Memorable Kitchen Dialogue

Working in a kitchen, is reminiscent of watching your favorite soap opera. We gossip, we talk, we savor the juicy details, we chew on the nasty bits, there’s always drama. We’re working hard behind the line, but our eyes see everything. 


 Excuse Me, Say That Again!

Cook 2 – “Why don’t you speak to the chef about working pm shifts? You know that the dinner menu is more challenging than anything you’re doing for breakfast.”

Cook 3– “Right now is not a good time. My girlfriend and I work the same hours, if I worked the night shift, I wouldn’t see her.”

Cook 2 – “Tell me again, how much did you pay to go to culinary school?”

Cook 3– “$ 60K for my associate’s degree.”

Cook 2 – Wow, isn’t that some shit, a $60,000 omelet cook.

 Is This Still True?

Cook 2 – “Times have changed, why are we so poorly paid? This company invests so much time and money in recruiting and training staff; you would think they would value that investment and pay us accordingly.”

Sous Chef– “As far as the company is concerned, they project that each employee will stay for two years, anything after that is a bonus. I’ve been here nearly seven years; I should have been gone a long time ago. You have to remember that the industry still believes that cooks are easy to train and replaceable.”

Cook 2 (laughing) – “Well I’ve been here 18 months. Does that mean I only have six months left?”

Chef I Don’t Understand

Cook 3 – “I say chef I don’t understand why I haven’t been promoted? My last review was very good, very good. But when I ask chef about promotion, he does his fingers like this and says, “almost there, almost there.” But I don’t know what “almost there” means.”

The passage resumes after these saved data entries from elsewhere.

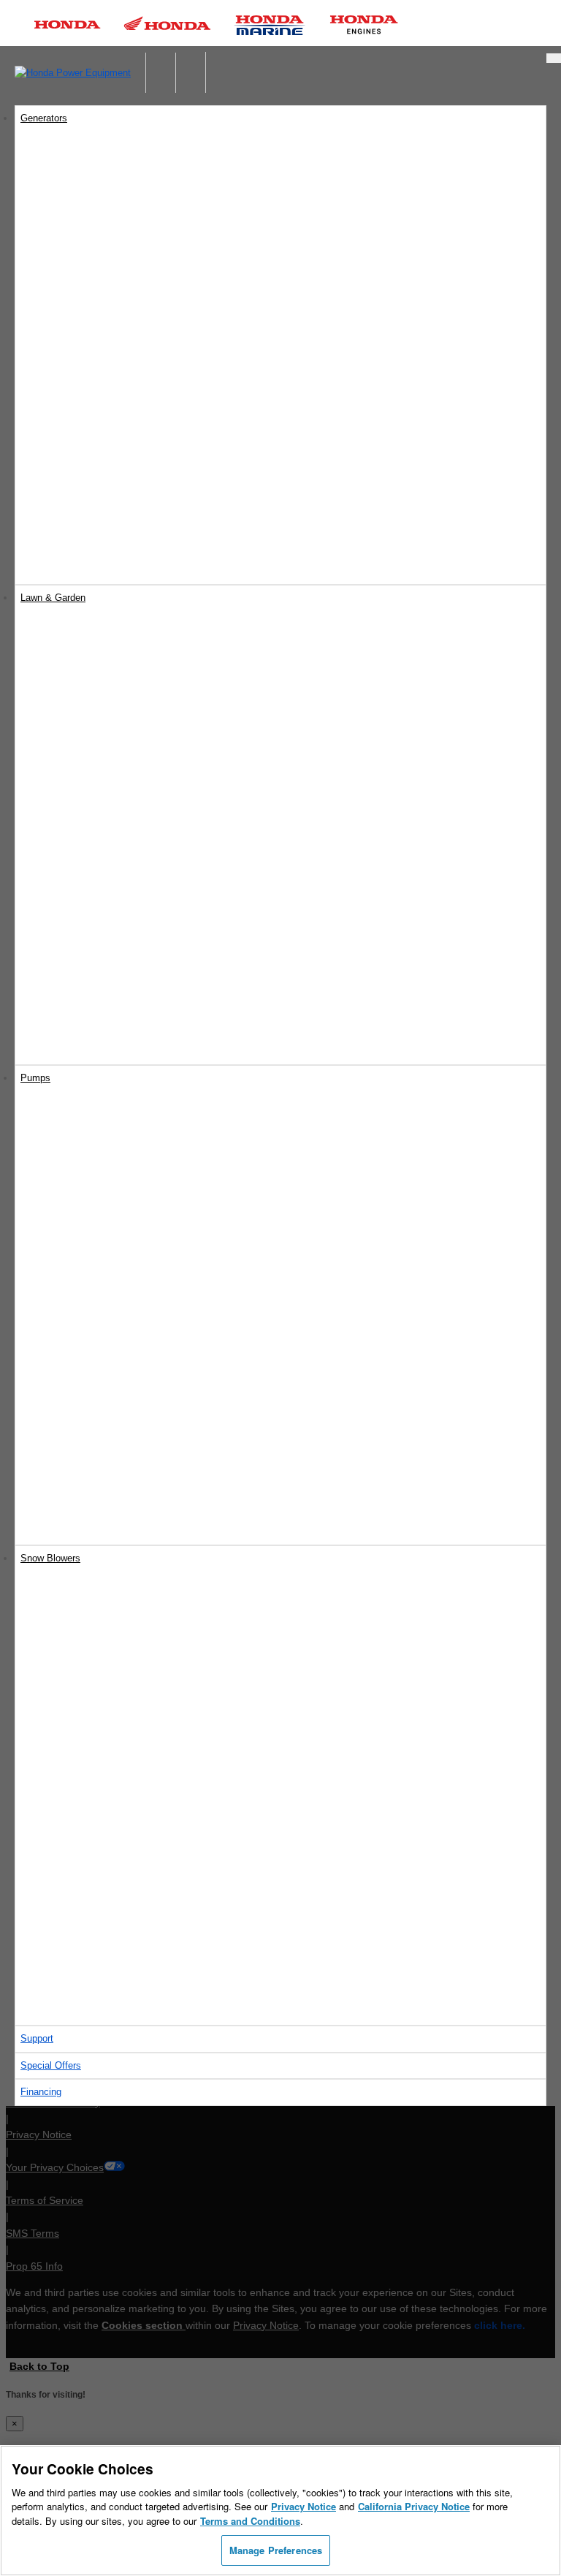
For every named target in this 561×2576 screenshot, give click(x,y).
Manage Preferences (275, 2550)
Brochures (85, 1004)
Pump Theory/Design (108, 1451)
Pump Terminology (103, 1434)
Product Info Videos (77, 558)
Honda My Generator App (117, 508)
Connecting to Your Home (118, 441)
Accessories (90, 491)
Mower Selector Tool (107, 837)
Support (36, 2038)
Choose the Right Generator (123, 424)
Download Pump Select (113, 1468)
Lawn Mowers (56, 632)
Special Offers (94, 1020)
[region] (280, 2510)
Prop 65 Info (34, 2266)
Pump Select (91, 1485)
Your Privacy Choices (55, 2167)
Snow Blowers (50, 1558)
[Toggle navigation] (553, 58)
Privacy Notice (39, 2134)
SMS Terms (32, 2233)
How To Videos (67, 574)
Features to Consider (108, 1844)
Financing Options (102, 1037)
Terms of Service (44, 2200)
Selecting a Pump (102, 1400)
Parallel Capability (102, 474)
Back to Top (39, 2366)
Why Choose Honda (106, 1384)
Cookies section (144, 2325)
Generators (43, 118)
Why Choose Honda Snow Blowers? (140, 1861)
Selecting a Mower (103, 854)
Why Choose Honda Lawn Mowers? (139, 870)
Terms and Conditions (250, 2521)
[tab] (280, 633)
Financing (40, 2091)
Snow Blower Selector (110, 1878)
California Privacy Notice (414, 2506)
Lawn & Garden (52, 597)
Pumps (35, 1077)
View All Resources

Good Job, Now Back to Work!

Cook 2 (Sighs) – “When I was off and the hotel was at 100% occupancy, they called – and I came. I was off the next day, they called and I still came into work. But instead of doing the right thing and giving me time to rest, they give another cook four days and split mine.”

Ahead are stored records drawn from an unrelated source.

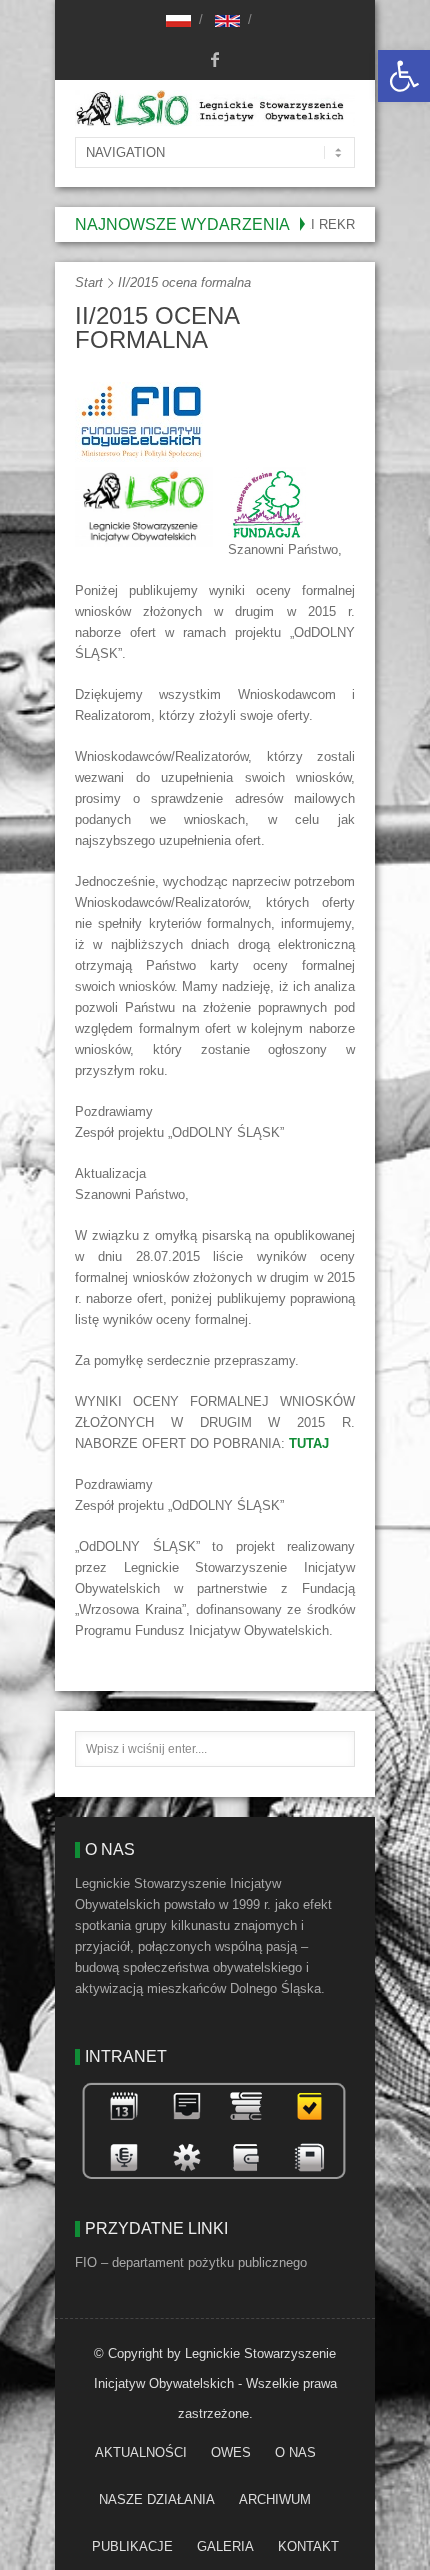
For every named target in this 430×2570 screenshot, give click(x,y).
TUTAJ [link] (309, 1443)
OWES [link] (231, 2452)
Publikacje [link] (132, 2546)
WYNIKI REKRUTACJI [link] (310, 224)
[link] (404, 76)
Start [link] (89, 282)
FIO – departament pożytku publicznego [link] (191, 2262)
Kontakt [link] (308, 2546)
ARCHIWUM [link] (275, 2499)
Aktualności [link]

 I have a 10:30 Photo shoot

Chef (to his cook 2) – “Guess what? The overnight cook called off. Would you be able to pull a double tonight? I would really appreciate it; I have a 10:30 photo shoot tomorrow.”

Training Day

Cook 3 – “I’m being trained by another cook 3 who’s learning the station just like me. But when I make a mistake he turns around and throws me under the bus!”

 Learn By Doing

Sous Chef – “I got promoted three times in three years. I started here as a cook 3. Do you know how I did it? I adopted the demeanor and cooking techniques of those better than me. While they were training me, if they walked a certain way, I walked like them, if they held their knife like so, I held my knife like that. If they kept a rag in their apron I kept a rag in my apron. If they drank coca-cola, I drank coca-cola.”

 Talk to Me!

Cook 1 – “Chef says I need to talk more, but I don’t like to complain. If there is work to be done, I just do it; I have no time for complaining.”

The Plain Truth

Cook 2 – “Those who work harder, work harder.”

 Generation Y

Cook 3 (In the Locker Room) – “The only time I look forward to coming to work, is when I’m at work. What time is it, (Sigh) seven hours to go?”

 Dining in a Recession

Diner – ( Joins the table where his girlfriend has been eating and says),  “I’ll have exaxtly what she’s having.”

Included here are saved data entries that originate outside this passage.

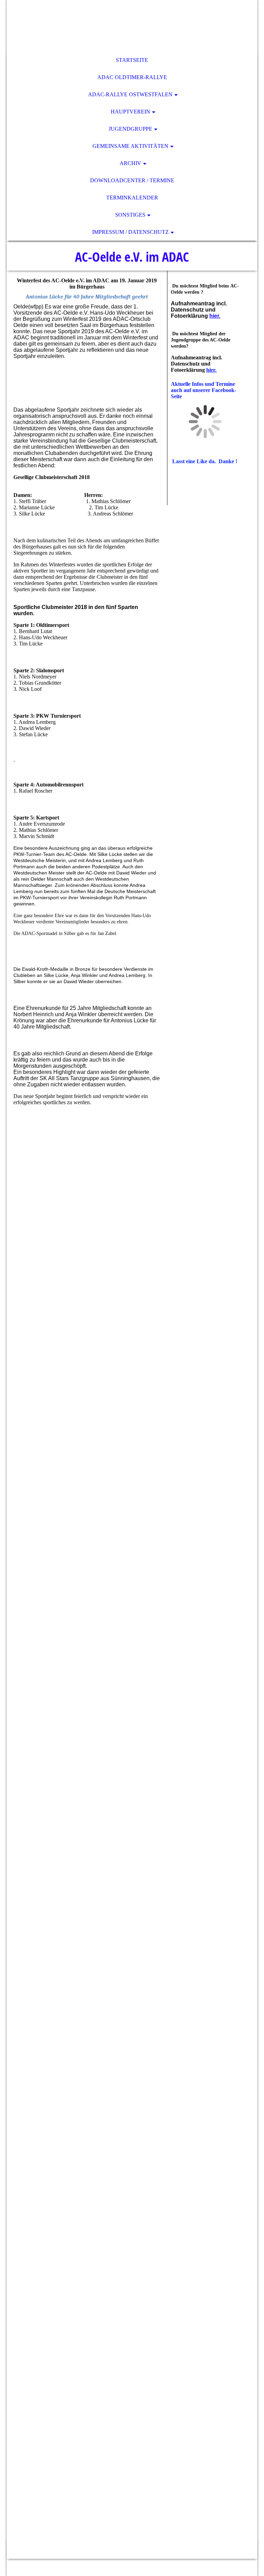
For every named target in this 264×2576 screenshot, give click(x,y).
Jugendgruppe (130, 129)
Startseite (132, 60)
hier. (214, 316)
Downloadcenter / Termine (132, 180)
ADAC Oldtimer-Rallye (132, 77)
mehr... (20, 2515)
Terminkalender (132, 197)
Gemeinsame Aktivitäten (130, 146)
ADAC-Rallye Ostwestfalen (130, 94)
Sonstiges (130, 215)
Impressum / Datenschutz (130, 232)
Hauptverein (130, 112)
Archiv (130, 163)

Server – “Okay sir, I’ll go ahead and ring your order into the kitchen.”

Diner – “Sorry, I think you misunderstood me, I said ” I’ll have what she’s having, could you reheat the rest of her entree please.”

 Panic Attack

Sous Chef – “Fire the fish!  Fire the fish! How long on the Bass for table 42? Hold on, wait, don’t fire the Bass. (It’s the second course) How long on the Caesar? How long on the Caesar………………..?”

 If it looks like a fish and swims like a fish, then it must be a ………..

Server (Brings a plate back into the kitchen) – “Could you take the head and tail off the trout? The guest is complaining that it looks too much like fish.”